§ **Task instructions**
Take the material below and reproduce, word for word, only the lines from the line with "This screenshot has" through the line with "Screen dimensions: 1400x842".

BEGIN

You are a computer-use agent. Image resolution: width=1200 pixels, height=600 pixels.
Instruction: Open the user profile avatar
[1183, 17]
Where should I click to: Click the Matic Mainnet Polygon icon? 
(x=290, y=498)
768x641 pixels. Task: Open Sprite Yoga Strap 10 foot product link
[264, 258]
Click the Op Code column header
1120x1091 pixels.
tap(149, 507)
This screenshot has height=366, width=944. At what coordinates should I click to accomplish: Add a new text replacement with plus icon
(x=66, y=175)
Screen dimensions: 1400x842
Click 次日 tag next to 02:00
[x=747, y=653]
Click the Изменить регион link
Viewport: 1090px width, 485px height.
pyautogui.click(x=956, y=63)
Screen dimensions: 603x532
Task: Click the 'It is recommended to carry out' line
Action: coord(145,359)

END

§ **Exercise answer**
This screenshot has height=366, width=944. At what coordinates should I click to accomplish: Add a new text replacement with plus icon
(x=66, y=175)
Screen dimensions: 1400x842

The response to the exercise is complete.